Page 21 of Devious Delusions

Am I crazy?

Delusional?

Or is everyone else around me refusing to see what I do?

The stones crunch under the feet of the officers as they leave the other building and I turn in the hallway. The front door blocks them from seeing me, but it doesn’t stop Asher’s conversation from coming through.

“The security system is a closed network. No one would have been able to get into it without it alerting me and I have the physical passkey to access it,” he says while the officer nods along, when it’s basically gibberish.

“And where were you?”

“I had to visit a client in New York. My flight landed around two hours before I made the call to you guys.”

He takes a deep breath and looks over his shoulder towards me. I’m about to go outside to say he’s telling the truth when he starts speaking again.

“My wife has”—he slowly shakes his head and amends his words—“is going through a lot, mentally I mean. She sometimes experiences reality differently to what’s actually happening around her.”

The officer doesn’t add anything or ask any further questions as Asher undermines everything I’ve said.

“She’s medicated for her psychosis, but she just had an episode so she’s not fully in recovery yet. I shouldn’t have left her alone.” He says the last part lower and scratches his jaw with the back of his fingers. “Sorry to waste your time.”

“How often does this sort of thing happen, son?” the officer asks.

I’m getting an insight to someone I don’t know and stand there waiting for the answer. I thought he believed me. But he sighs and shrugs.

“It’s on and off depending on how she reacts to her medication. At our last house, she thought the neighbors’ coat stand in their hallway was a figure watching her. Even after she broke into their house with a knife ready to confront the object, she kept screaming that they were watching her. They were kind enough to not press charges, but the local station had an injunction on her due to how often she would call them to report the neighbors.”

What the fuck is he saying?

A little voice tells me to trust him while my blood heats. I wouldn’t break into someone’s house because of a coat stand. Or with a knife. I’ve never broken into anywhere. He’s making mesound crazy, untrustworthy. But I stay there and listen to him recount things I vaguely remember.

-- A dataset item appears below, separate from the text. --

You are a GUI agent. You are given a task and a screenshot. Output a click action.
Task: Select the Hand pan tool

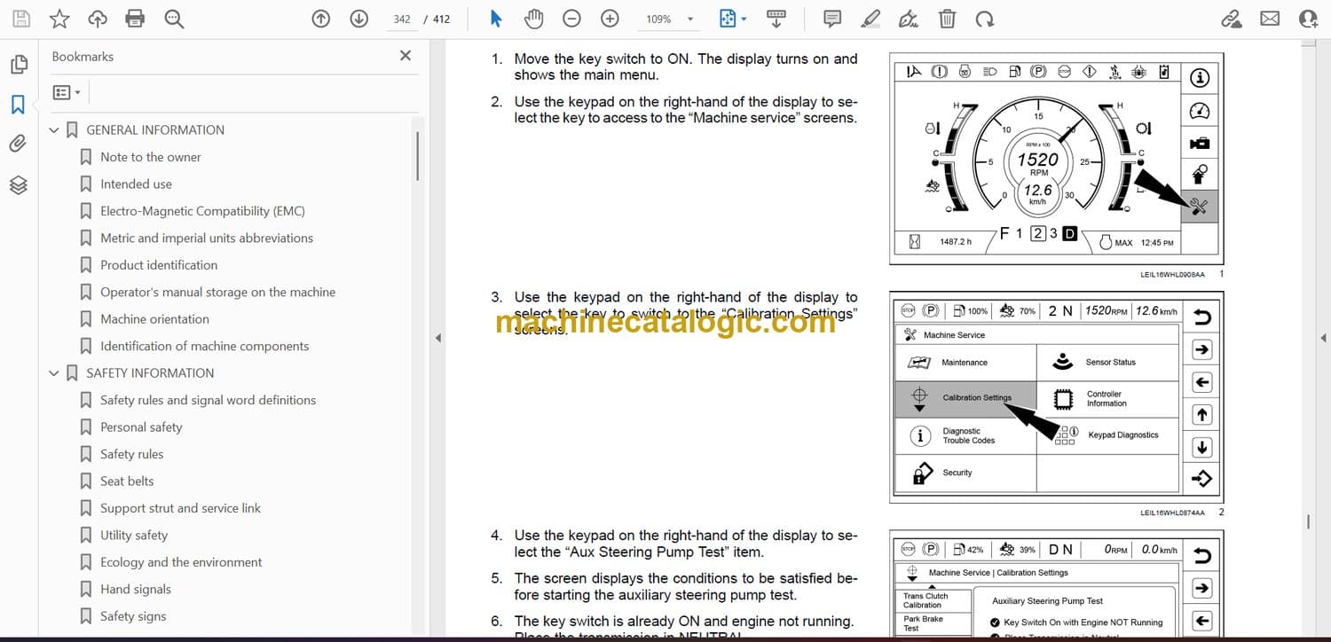point(533,19)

“Some episodes aren’t as violent. They get worse when no one believes her. For instance, when she was eighteen, she convinced herself that she’d murdered someone and kept going to the police begging them to lock her away. The accident had already been investigated, but they reopened the case.” He runs his fingers through his hair and grips his nape. “It was a very hard time for us all when they exhumed his body, and it resulted in her parents sending her to an institution.”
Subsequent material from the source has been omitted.